However, as interesting as the biocatalytic transformation of aldoximes into nitriles for circumventing the use of hydrogen cyanide is, this reaction sequence has two major drawbacks for the synthesis of primary aliphatic amines: firstly, aldoxime dehydration has relatively low reaction rate, and secondly, starting from aliphatic 1-alkenes, four reaction steps are required in total.

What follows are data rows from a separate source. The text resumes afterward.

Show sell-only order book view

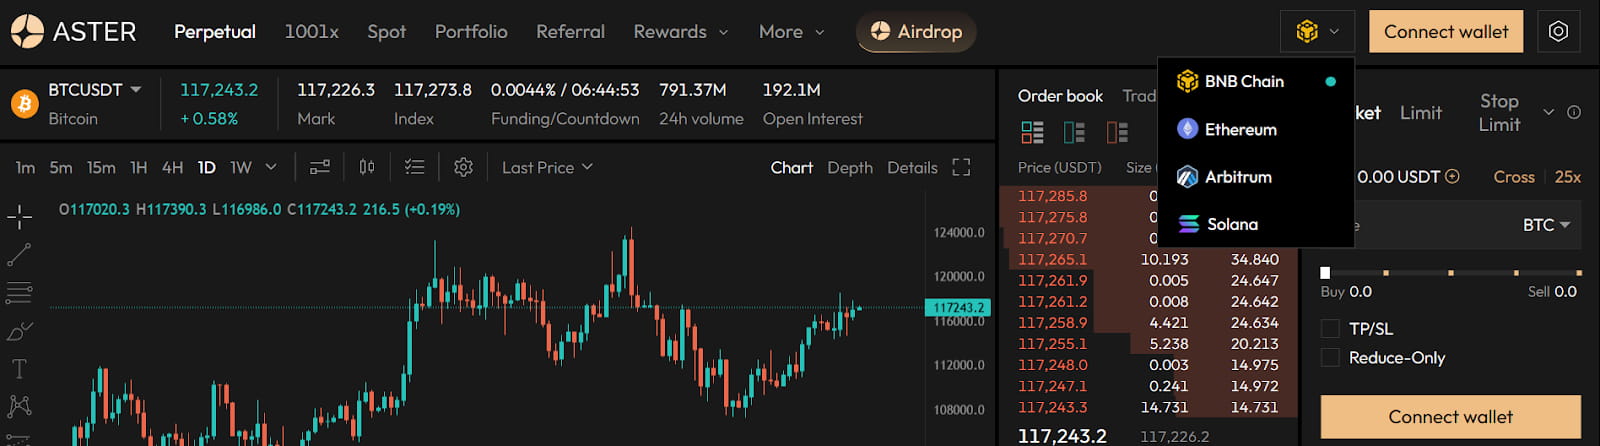(1117, 132)
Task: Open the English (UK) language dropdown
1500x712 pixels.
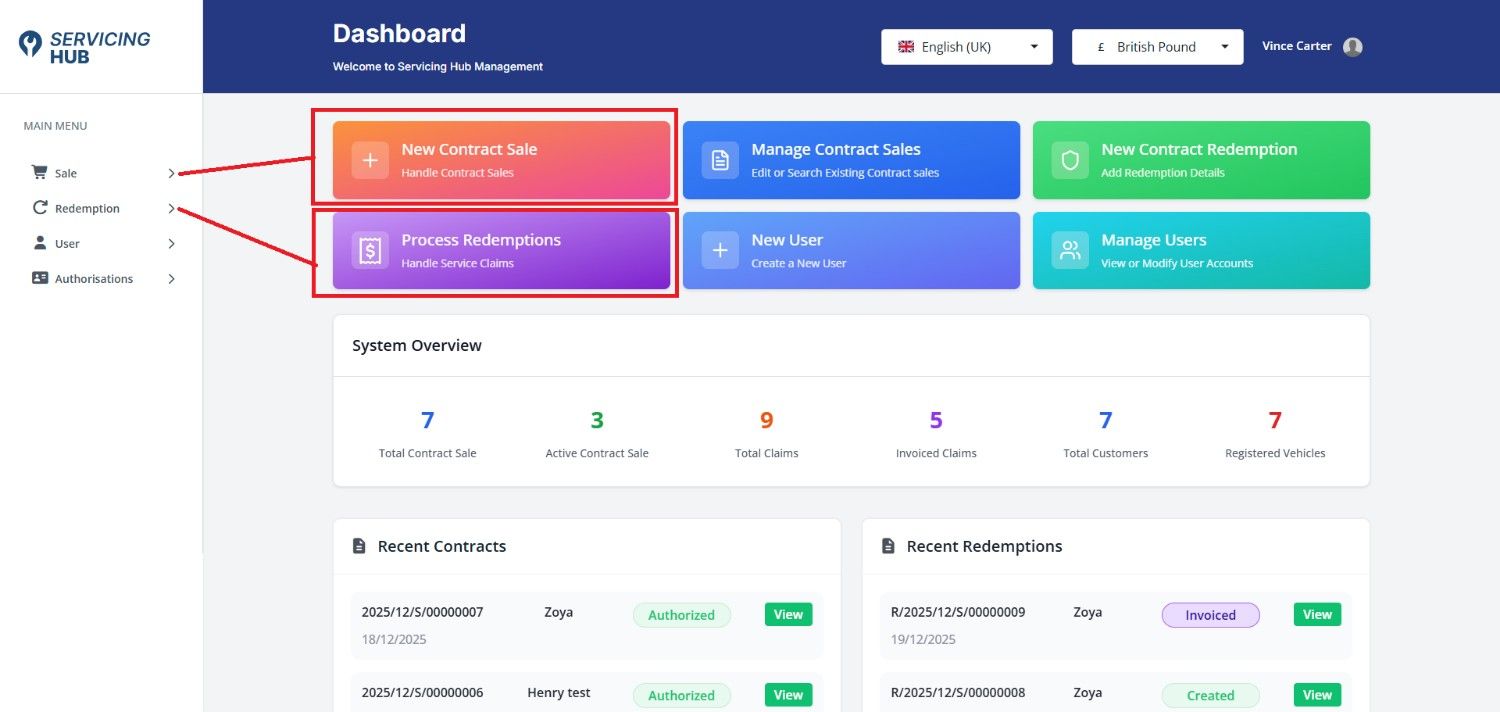Action: pos(966,47)
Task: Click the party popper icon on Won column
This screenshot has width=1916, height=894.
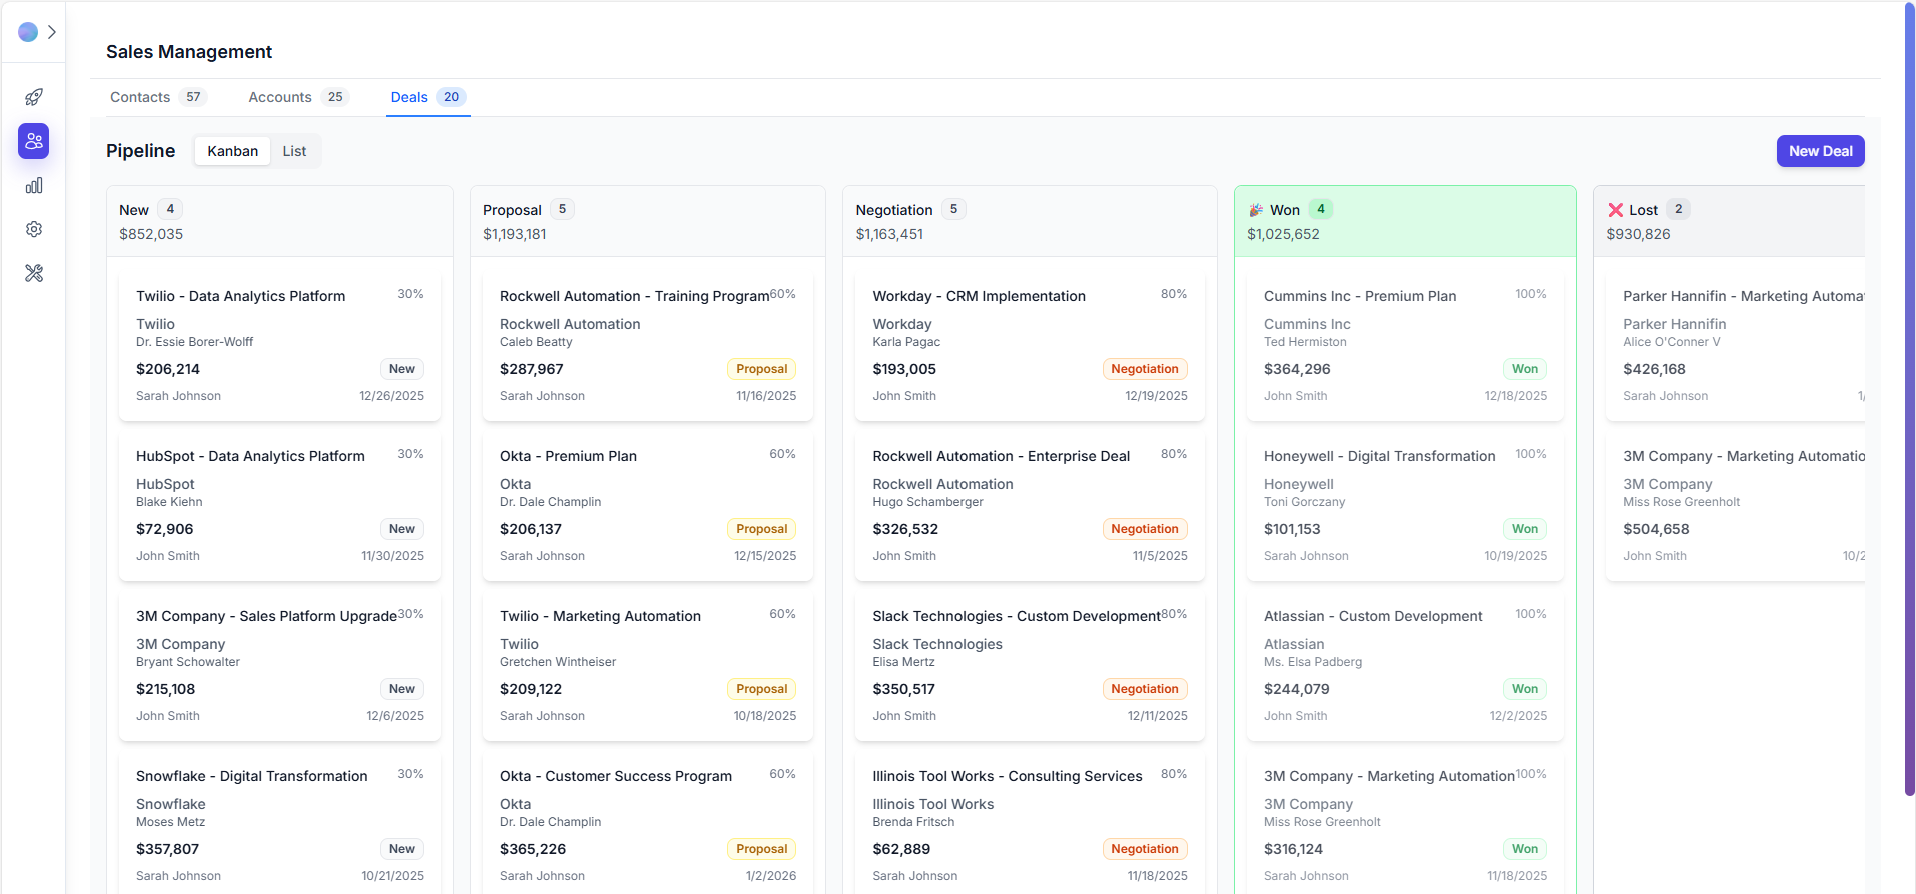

Therefore, we envisage that direct aldoxime hydrogenation is more straightforward and could thus be an essential step to the highly desired primary aliphatic amines. It perfectly complements the established reaction sequence of Rh-catalyzed hydroformylation and aldoxime formation. In contrast to hydrocyanation, high regioselectivity and high productivity from the initial hydroformylation can be at least preserved. In contrast to reductive amination and alcohol amination, minimal to no excess of the N-source hydroxylamine is required, and consecutive reactions may be efficiently suppressed, resulting in high chemoselectivity.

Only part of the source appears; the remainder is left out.